Items listed in a dataset
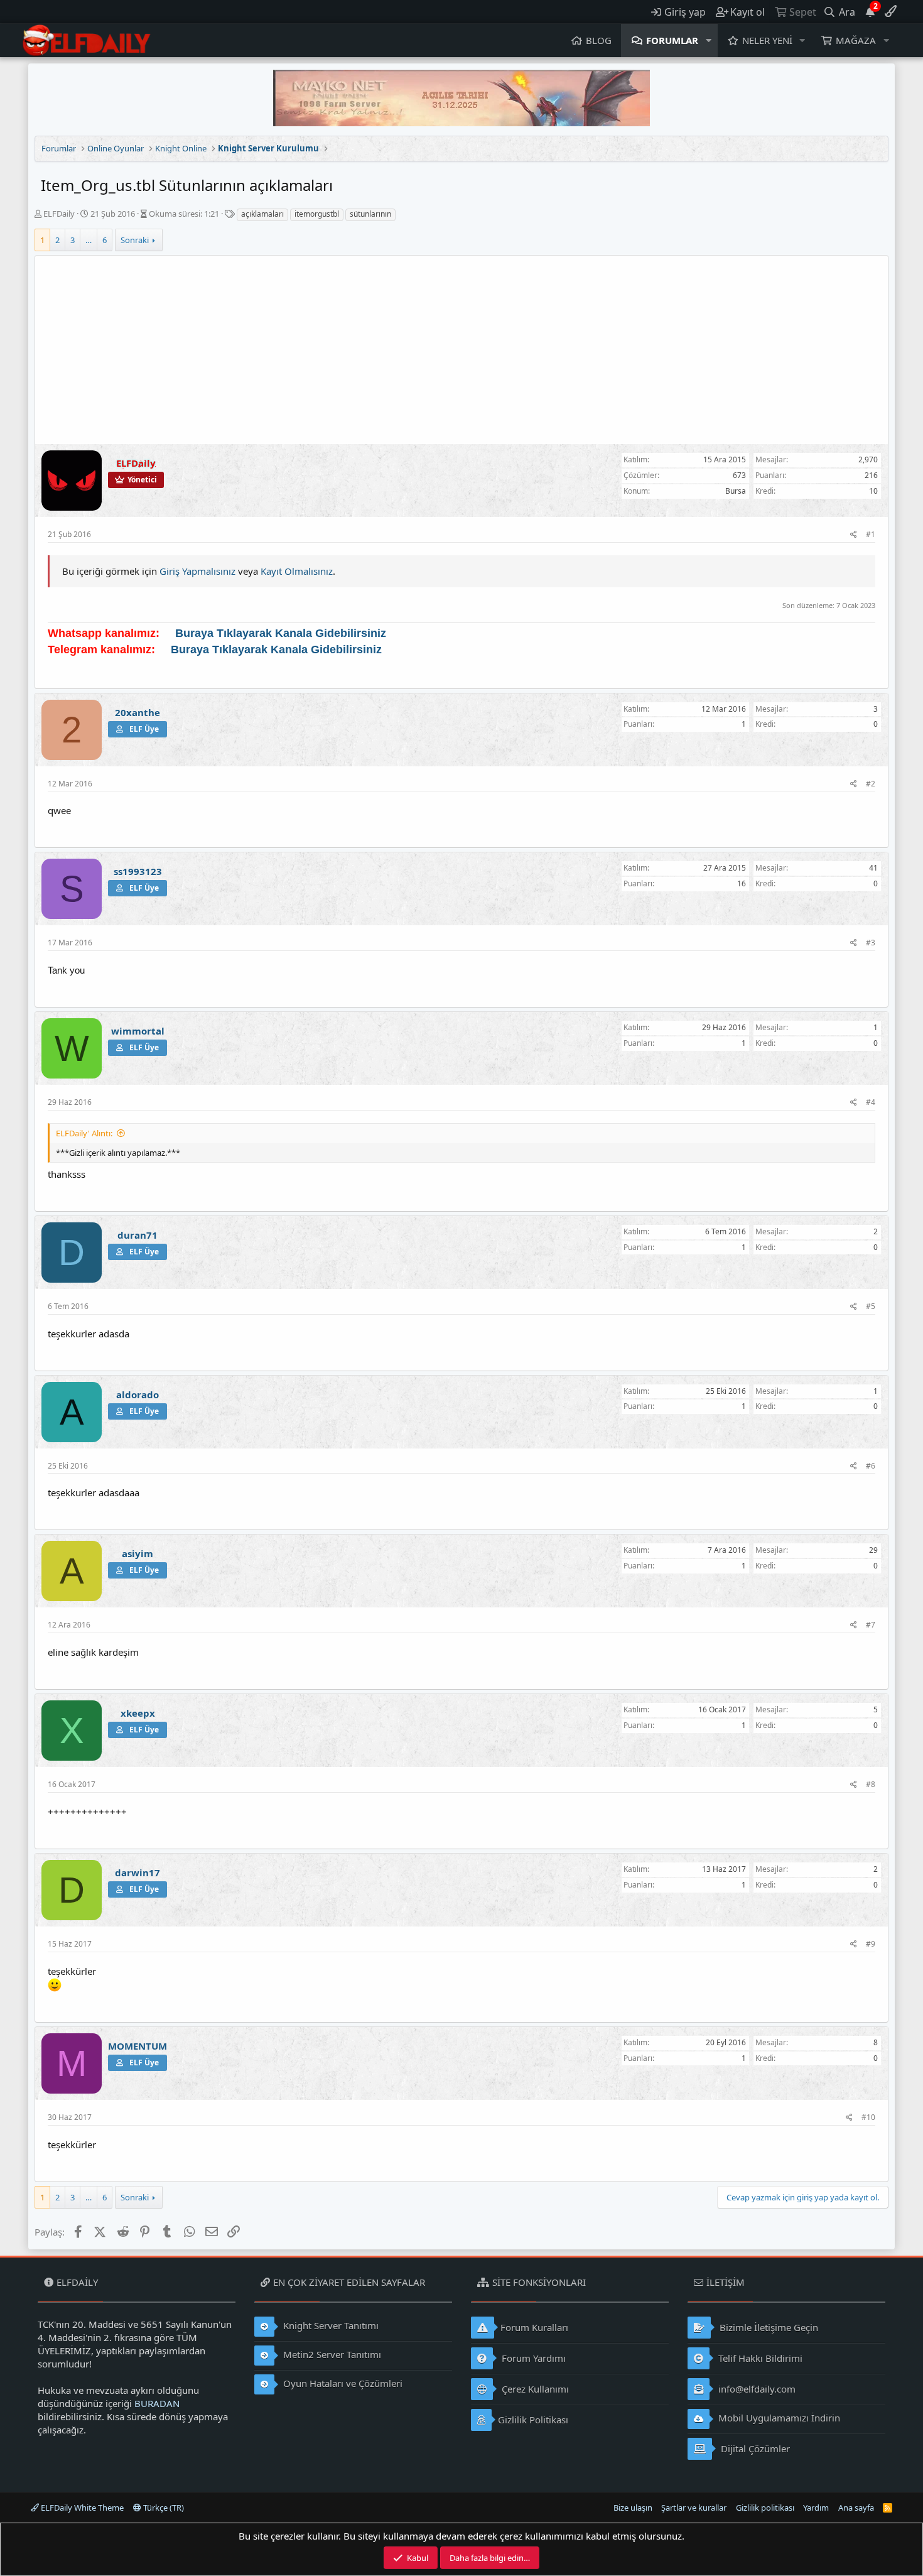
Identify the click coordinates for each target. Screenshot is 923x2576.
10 (873, 491)
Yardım (816, 2507)
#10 (868, 2117)
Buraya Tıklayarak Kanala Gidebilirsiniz (280, 633)
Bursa (735, 491)
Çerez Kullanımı (534, 2389)
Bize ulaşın (632, 2507)
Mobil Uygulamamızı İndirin (778, 2417)
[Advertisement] (461, 350)
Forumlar (672, 40)
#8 (870, 1784)
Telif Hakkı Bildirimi (759, 2358)
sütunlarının (370, 214)
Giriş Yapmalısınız (197, 571)
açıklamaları (262, 214)
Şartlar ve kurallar (693, 2507)
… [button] (88, 240)
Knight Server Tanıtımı (330, 2325)
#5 (870, 1306)
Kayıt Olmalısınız (297, 571)
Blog (599, 40)
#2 (870, 783)
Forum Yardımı (532, 2358)
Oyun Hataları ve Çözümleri (341, 2383)
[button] (709, 40)
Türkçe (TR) (162, 2507)
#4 (870, 1102)
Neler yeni (767, 40)
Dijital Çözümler (754, 2448)
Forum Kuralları (534, 2327)
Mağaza (856, 40)
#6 (870, 1465)
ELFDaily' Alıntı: (84, 1133)
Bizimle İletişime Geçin (767, 2327)
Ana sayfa (856, 2507)
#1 (870, 534)
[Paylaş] (853, 535)
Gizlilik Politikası (533, 2419)
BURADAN (157, 2403)
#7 (870, 1624)
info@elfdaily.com (756, 2389)
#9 (870, 1943)
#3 (870, 942)
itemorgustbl (316, 214)
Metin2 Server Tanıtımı (331, 2354)
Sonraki (135, 240)
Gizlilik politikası (765, 2507)
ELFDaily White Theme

- _What to produce_: Output the records above in their entirety and exactly, leaving out all images.

- _Written reply_:
Identify the click coordinates for each target. Screenshot is 923x2576.
10 (873, 491)
Yardım (816, 2507)
#10 (868, 2117)
Buraya Tıklayarak Kanala Gidebilirsiniz (280, 633)
Bursa (735, 491)
Çerez Kullanımı (534, 2389)
Bize ulaşın (632, 2507)
Mobil Uygulamamızı İndirin (778, 2417)
[Advertisement] (461, 350)
Forumlar (672, 40)
#8 (870, 1784)
Telif Hakkı Bildirimi (759, 2358)
sütunlarının (370, 214)
Giriş Yapmalısınız (197, 571)
açıklamaları (262, 214)
Şartlar ve kurallar (693, 2507)
… [button] (88, 240)
Knight Server Tanıtımı (330, 2325)
#5 (870, 1306)
Kayıt Olmalısınız (297, 571)
Blog (599, 40)
#2 (870, 783)
Forum Yardımı (532, 2358)
Oyun Hataları ve Çözümleri (341, 2383)
[button] (709, 40)
Türkçe (TR) (162, 2507)
#4 (870, 1102)
Neler yeni (767, 40)
Dijital Çözümler (754, 2448)
Forum Kuralları (534, 2327)
Mağaza (856, 40)
#6 (870, 1465)
ELFDaily' Alıntı: (84, 1133)
Bizimle İletişime Geçin (767, 2327)
Ana sayfa (856, 2507)
#1 (870, 534)
[Paylaş] (853, 535)
Gizlilik Politikası (533, 2419)
BURADAN (157, 2403)
#7 (870, 1624)
info@elfdaily.com (756, 2389)
#9 (870, 1943)
#3 (870, 942)
itemorgustbl (316, 214)
Metin2 Server Tanıtımı (331, 2354)
Sonraki (135, 240)
Gizlilik politikası (765, 2507)
ELFDaily White Theme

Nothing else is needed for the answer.